■ What is expected
Output the records below as a Markdown table with the columns No. and Record, giving each line its own row with a row number and omitting blank lines.
************
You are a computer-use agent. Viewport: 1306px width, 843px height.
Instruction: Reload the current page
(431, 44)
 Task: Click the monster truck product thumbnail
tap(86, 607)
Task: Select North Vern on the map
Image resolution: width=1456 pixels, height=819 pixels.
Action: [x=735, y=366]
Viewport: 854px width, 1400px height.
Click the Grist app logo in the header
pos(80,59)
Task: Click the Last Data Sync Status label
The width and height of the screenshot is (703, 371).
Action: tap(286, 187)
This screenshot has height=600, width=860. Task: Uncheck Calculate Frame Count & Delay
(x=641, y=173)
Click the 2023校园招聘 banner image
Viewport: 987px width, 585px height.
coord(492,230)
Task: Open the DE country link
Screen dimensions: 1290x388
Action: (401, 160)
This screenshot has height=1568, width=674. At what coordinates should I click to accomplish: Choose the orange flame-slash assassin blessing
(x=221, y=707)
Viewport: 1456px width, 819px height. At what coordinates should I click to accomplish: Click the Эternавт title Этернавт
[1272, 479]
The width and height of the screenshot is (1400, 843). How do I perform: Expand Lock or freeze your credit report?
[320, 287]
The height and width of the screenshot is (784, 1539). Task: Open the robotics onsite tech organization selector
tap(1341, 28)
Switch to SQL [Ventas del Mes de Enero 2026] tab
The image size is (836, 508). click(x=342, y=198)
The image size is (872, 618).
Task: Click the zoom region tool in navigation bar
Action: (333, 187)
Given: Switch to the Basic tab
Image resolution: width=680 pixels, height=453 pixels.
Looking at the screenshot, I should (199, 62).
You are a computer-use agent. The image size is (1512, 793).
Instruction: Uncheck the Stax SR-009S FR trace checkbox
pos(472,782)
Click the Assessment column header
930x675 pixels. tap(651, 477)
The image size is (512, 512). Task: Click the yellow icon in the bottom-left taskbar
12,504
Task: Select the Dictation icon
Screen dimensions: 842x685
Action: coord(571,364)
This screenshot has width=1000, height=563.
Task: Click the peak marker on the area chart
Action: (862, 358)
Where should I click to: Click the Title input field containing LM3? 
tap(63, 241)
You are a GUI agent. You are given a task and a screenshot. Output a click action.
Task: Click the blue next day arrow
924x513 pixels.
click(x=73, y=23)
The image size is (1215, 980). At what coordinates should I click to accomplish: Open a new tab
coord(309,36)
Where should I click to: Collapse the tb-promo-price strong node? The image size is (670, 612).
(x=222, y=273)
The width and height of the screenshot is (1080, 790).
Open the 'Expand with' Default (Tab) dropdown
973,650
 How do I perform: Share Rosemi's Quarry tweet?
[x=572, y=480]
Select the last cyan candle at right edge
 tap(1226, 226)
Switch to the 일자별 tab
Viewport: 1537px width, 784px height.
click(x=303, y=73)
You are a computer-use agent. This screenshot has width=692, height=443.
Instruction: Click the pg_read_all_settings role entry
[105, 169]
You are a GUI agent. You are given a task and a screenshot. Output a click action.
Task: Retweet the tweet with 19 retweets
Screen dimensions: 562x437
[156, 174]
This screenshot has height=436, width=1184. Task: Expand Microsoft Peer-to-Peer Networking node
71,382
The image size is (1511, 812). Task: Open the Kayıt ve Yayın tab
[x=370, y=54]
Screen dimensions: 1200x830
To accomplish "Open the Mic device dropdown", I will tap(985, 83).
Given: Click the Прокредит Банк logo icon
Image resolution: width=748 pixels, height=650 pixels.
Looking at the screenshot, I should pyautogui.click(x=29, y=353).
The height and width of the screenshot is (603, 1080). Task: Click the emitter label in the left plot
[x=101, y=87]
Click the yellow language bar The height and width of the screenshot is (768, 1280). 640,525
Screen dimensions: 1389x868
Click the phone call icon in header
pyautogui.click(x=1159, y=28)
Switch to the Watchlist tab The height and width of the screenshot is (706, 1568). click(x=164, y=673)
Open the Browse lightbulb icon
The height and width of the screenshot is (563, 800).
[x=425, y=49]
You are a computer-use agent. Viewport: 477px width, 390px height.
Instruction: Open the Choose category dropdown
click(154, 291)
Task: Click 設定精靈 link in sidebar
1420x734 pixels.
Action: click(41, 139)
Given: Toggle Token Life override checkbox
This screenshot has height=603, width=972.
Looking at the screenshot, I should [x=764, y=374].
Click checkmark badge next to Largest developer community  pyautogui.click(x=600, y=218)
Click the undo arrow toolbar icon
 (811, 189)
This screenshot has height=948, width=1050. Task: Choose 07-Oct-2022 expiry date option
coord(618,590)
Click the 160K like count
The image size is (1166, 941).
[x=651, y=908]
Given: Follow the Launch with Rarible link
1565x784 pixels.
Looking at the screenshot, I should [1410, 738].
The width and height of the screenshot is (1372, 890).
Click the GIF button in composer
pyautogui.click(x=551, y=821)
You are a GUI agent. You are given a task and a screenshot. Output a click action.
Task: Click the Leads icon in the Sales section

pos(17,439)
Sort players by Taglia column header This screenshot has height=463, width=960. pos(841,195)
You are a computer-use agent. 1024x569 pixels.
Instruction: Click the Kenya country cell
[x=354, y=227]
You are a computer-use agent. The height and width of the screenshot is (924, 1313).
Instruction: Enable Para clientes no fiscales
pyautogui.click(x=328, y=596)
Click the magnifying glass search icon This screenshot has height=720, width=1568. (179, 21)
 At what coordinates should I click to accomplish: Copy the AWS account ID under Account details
************
■ Written answer
| No. | Record |
|---|---|
| 1 | You are a computer-use agent. Viewport: 1306px width, 843px height. |
| 2 | Instruction: Reload the current page |
| 3 | (431, 44) |
| 4 |  Task: Click the monster truck product thumbnail |
| 5 | tap(86, 607) |
| 6 | Task: Select North Vern on the map |
| 7 | Image resolution: width=1456 pixels, height=819 pixels. |
| 8 | Action: [x=735, y=366] |
| 9 | Viewport: 854px width, 1400px height. |
| 10 | Click the Grist app logo in the header |
| 11 | pos(80,59) |
| 12 | Task: Click the Last Data Sync Status label |
| 13 | The width and height of the screenshot is (703, 371). |
| 14 | Action: tap(286, 187) |
| 15 | This screenshot has height=600, width=860. Task: Uncheck Calculate Frame Count & Delay |
| 16 | (x=641, y=173) |
| 17 | Click the 2023校园招聘 banner image |
| 18 | Viewport: 987px width, 585px height. |
| 19 | coord(492,230) |
| 20 | Task: Open the DE country link |
| 21 | Screen dimensions: 1290x388 |
| 22 | Action: (401, 160) |
| 23 | This screenshot has height=1568, width=674. At what coordinates should I click to accomplish: Choose the orange flame-slash assassin blessing |
| 24 | (x=221, y=707) |
| 25 | Viewport: 1456px width, 819px height. At what coordinates should I click to accomplish: Click the Эternавт title Этернавт |
| 26 | [1272, 479] |
| 27 | The width and height of the screenshot is (1400, 843). How do I perform: Expand Lock or freeze your credit report? |
| 28 | [320, 287] |
| 29 | The height and width of the screenshot is (784, 1539). Task: Open the robotics onsite tech organization selector |
| 30 | tap(1341, 28) |
| 31 | Switch to SQL [Ventas del Mes de Enero 2026] tab |
| 32 | The image size is (836, 508). click(x=342, y=198) |
| 33 | The image size is (872, 618). |
| 34 | Task: Click the zoom region tool in navigation bar |
| 35 | Action: (333, 187) |
| 36 | Given: Switch to the Basic tab |
| 37 | Image resolution: width=680 pixels, height=453 pixels. |
| 38 | Looking at the screenshot, I should (199, 62). |
| 39 | You are a computer-use agent. The image size is (1512, 793). |
| 40 | Instruction: Uncheck the Stax SR-009S FR trace checkbox |
| 41 | pos(472,782) |
| 42 | Click the Assessment column header |
| 43 | 930x675 pixels. tap(651, 477) |
| 44 | The image size is (512, 512). Task: Click the yellow icon in the bottom-left taskbar |
| 45 | 12,504 |
| 46 | Task: Select the Dictation icon |
| 47 | Screen dimensions: 842x685 |
| 48 | Action: coord(571,364) |
| 49 | This screenshot has width=1000, height=563. |
| 50 | Task: Click the peak marker on the area chart |
| 51 | Action: (862, 358) |
| 52 | Where should I click to: Click the Title input field containing LM3?  |
| 53 | tap(63, 241) |
| 54 | You are a GUI agent. You are given a task and a screenshot. Output a click action. |
| 55 | Task: Click the blue next day arrow |
| 56 | 924x513 pixels. |
| 57 | click(x=73, y=23) |
| 58 | The image size is (1215, 980). At what coordinates should I click to accomplish: Open a new tab |
| 59 | coord(309,36) |
| 60 | Where should I click to: Collapse the tb-promo-price strong node? The image size is (670, 612). |
| 61 | (x=222, y=273) |
| 62 | The width and height of the screenshot is (1080, 790). |
| 63 | Open the 'Expand with' Default (Tab) dropdown |
| 64 | 973,650 |
| 65 |  How do I perform: Share Rosemi's Quarry tweet? |
| 66 | [x=572, y=480] |
| 67 | Select the last cyan candle at right edge |
| 68 |  tap(1226, 226) |
| 69 | Switch to the 일자별 tab |
| 70 | Viewport: 1537px width, 784px height. |
| 71 | click(x=303, y=73) |
| 72 | You are a computer-use agent. This screenshot has width=692, height=443. |
| 73 | Instruction: Click the pg_read_all_settings role entry |
| 74 | [105, 169] |
| 75 | You are a GUI agent. You are given a task and a screenshot. Output a click action. |
| 76 | Task: Retweet the tweet with 19 retweets |
| 77 | Screen dimensions: 562x437 |
| 78 | [156, 174] |
| 79 | This screenshot has height=436, width=1184. Task: Expand Microsoft Peer-to-Peer Networking node |
| 80 | 71,382 |
| 81 | The image size is (1511, 812). Task: Open the Kayıt ve Yayın tab |
| 82 | [x=370, y=54] |
| 83 | Screen dimensions: 1200x830 |
| 84 | To accomplish "Open the Mic device dropdown", I will tap(985, 83). |
| 85 | Given: Click the Прокредит Банк logo icon |
| 86 | Image resolution: width=748 pixels, height=650 pixels. |
| 87 | Looking at the screenshot, I should pyautogui.click(x=29, y=353). |
| 88 | The height and width of the screenshot is (603, 1080). Task: Click the emitter label in the left plot |
| 89 | [x=101, y=87] |
| 90 | Click the yellow language bar The height and width of the screenshot is (768, 1280). 640,525 |
| 91 | Screen dimensions: 1389x868 |
| 92 | Click the phone call icon in header |
| 93 | pyautogui.click(x=1159, y=28) |
| 94 | Switch to the Watchlist tab The height and width of the screenshot is (706, 1568). click(x=164, y=673) |
| 95 | Open the Browse lightbulb icon |
| 96 | The height and width of the screenshot is (563, 800). |
| 97 | [x=425, y=49] |
| 98 | You are a computer-use agent. Viewport: 477px width, 390px height. |
| 99 | Instruction: Open the Choose category dropdown |
| 100 | click(154, 291) |
| 101 | Task: Click 設定精靈 link in sidebar |
| 102 | 1420x734 pixels. |
| 103 | Action: click(41, 139) |
| 104 | Given: Toggle Token Life override checkbox |
| 105 | This screenshot has height=603, width=972. |
| 106 | Looking at the screenshot, I should [x=764, y=374]. |
| 107 | Click checkmark badge next to Largest developer community  pyautogui.click(x=600, y=218) |
| 108 | Click the undo arrow toolbar icon |
| 109 |  (811, 189) |
| 110 | This screenshot has height=948, width=1050. Task: Choose 07-Oct-2022 expiry date option |
| 111 | coord(618,590) |
| 112 | Click the 160K like count |
| 113 | The image size is (1166, 941). |
| 114 | [x=651, y=908] |
| 115 | Given: Follow the Launch with Rarible link |
| 116 | 1565x784 pixels. |
| 117 | Looking at the screenshot, I should [1410, 738]. |
| 118 | The width and height of the screenshot is (1372, 890). |
| 119 | Click the GIF button in composer |
| 120 | pyautogui.click(x=551, y=821) |
| 121 | You are a GUI agent. You are given a task and a screenshot. Output a click action. |
| 122 | Task: Click the Leads icon in the Sales section |
| 123 | pos(17,439) |
| 124 | Sort players by Taglia column header This screenshot has height=463, width=960. pos(841,195) |
| 125 | You are a computer-use agent. 1024x569 pixels. |
| 126 | Instruction: Click the Kenya country cell |
| 127 | [x=354, y=227] |
| 128 | You are a computer-use agent. The height and width of the screenshot is (924, 1313). |
| 129 | Instruction: Enable Para clientes no fiscales |
| 130 | pyautogui.click(x=328, y=596) |
| 131 | Click the magnifying glass search icon This screenshot has height=720, width=1568. (179, 21) |
| 132 |  At what coordinates should I click to accomplish: Copy the AWS account ID under Account details |